Sostituire l'articolo con il seguente:

        «Art. 5. — 1. I sindaci dei comuni ad alta tensione abitativa, individuati dalla delibera CIPE del 13 novembre 2003, possono requisire gli edifici e le unità immobiliari non utilizzate da un periodo non inferiore a tre anni, per destinarli ad alloggio sociale. la requisizione ha durata indeterminata. I beni immobili sono restituiti al proprietario, a cadenze annuali, ove questi dimostri l'effettivo utilizzo. Durante il periodo della requisizione il proprietario non è obbligato al versamento dei tributi dipendenti dal possesso dell'immobile.

        2. All'atto della requisizione viene redatto verbale, in contradditorio con il proprietario, in cui è attestato lo stato di consistenza del bene. Concluso il periodo della requisizione, il bene deve essere restituito nelle condizioni esistenti risultanti dal verbale.

        3. I comuni assegnano le unità immobiliari secondo graduatorie appositamente formate. L'assegnatario del bene requisito versa al comune un canone determinato secondo le norme dell'edilizia residenziale pubblica. I canoni affluiscono a un apposito fondo, custodito dal comune. Concluso il periodo della requisizione, il proprietario può chiedere il versamento di una quota corrispondente ai canoni versati dall'occupante del suo immobile, detratti gli oneri di gestione e manutenzione del bene.

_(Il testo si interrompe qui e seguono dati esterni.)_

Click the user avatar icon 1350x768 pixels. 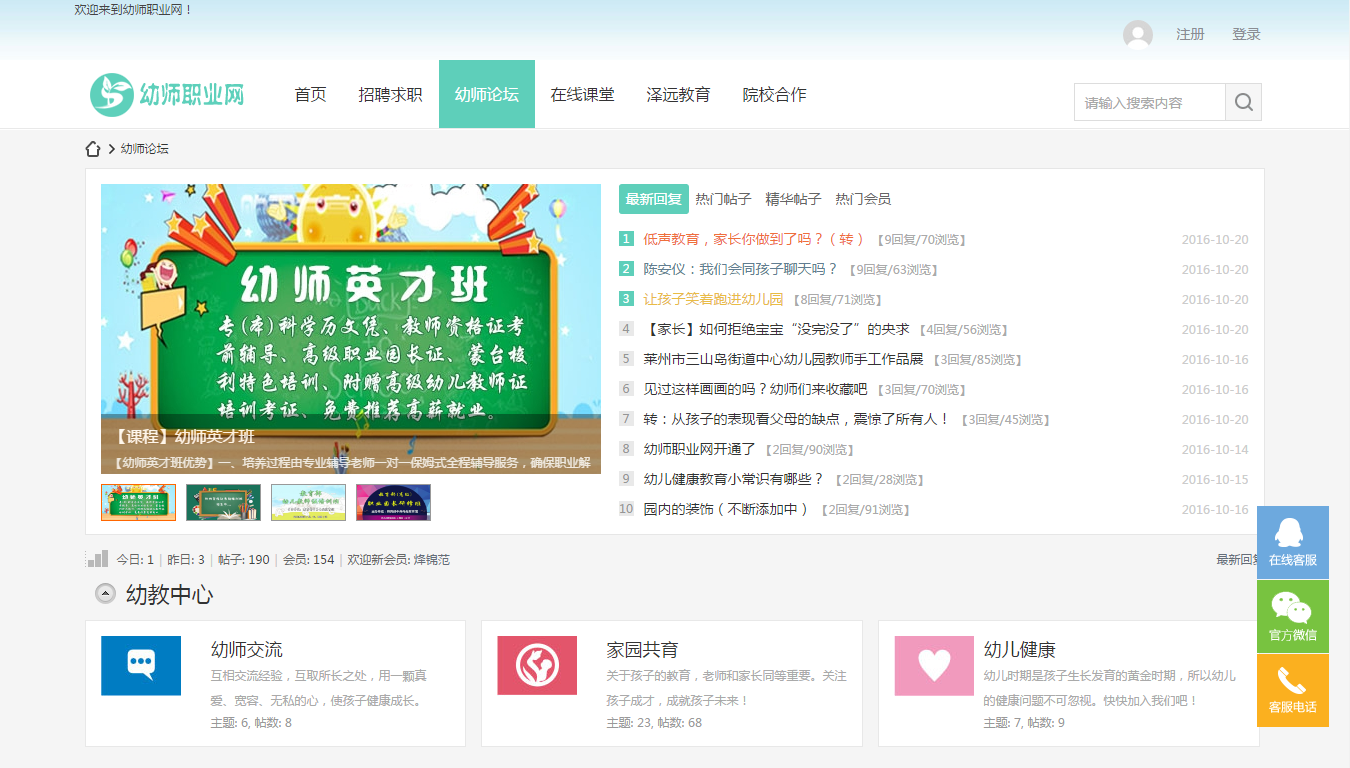(1137, 35)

        4. Ai fini del presente articolo, i titolari di diritti reali di godimento sono equiparati ai proprietari».


5.4 (testo 2)

RICCHIUTI, LO GIUDICE, CASSON, ALBANO

Sostituire l'articolo con il seguente:

        «Art. 5. — 1. I sindaci dei comuni ad alta tensione abitativa, individuati dalla delibera CIPE del 13 novembre 2003, possono disporre l'occupazione degli edifici e delle unità immobiliari non utilizzate da un periodo non inferiore a tre anni, per destinarli ad alloggio sociale. L'occupazione ha durata decennale. I beni immobili sono restituiti al proprietario al termine dei dieci anni o, a cadenze annuali, ove questi dimostri la necessità dell'effettivo utilizzo. Durante il periodo dell'occupazione il proprietario non è obbligato al versamento dei tributi dipendenti dal possesso dell'immobile.

        2. All'atto dell'occupazione viene redatto verbale nelle forme di cui all'articolo 49, comma 4, del decreto del Presidente della Repubblica 8 giugno 2001, n. 327. Concluso il periodo dell'occupazione, il bene deve essere restituito nelle condizioni esistenti risultanti dal verbale.

        3. I comuni assegnano le unità immobiliari secondo graduatorie appositamente formate. L'assegnatario del bene occupato versa al comune un canone determinato secondo le norme dell'edilizia residenziale pubblica. I canoni affluiscono a un apposito fondo, custodito dal comune. Concluso il periodo dell'occupazione, il proprietario può chiedere il versamento di una quota corrispondente ai canoni versati dall'occupante del suo immobile, detratti gli oneri di gestione e manutenzione del bene.

        4. Ai fini del presente articolo, i titolari di diritti reali di godimento sono equiparati ai proprietari».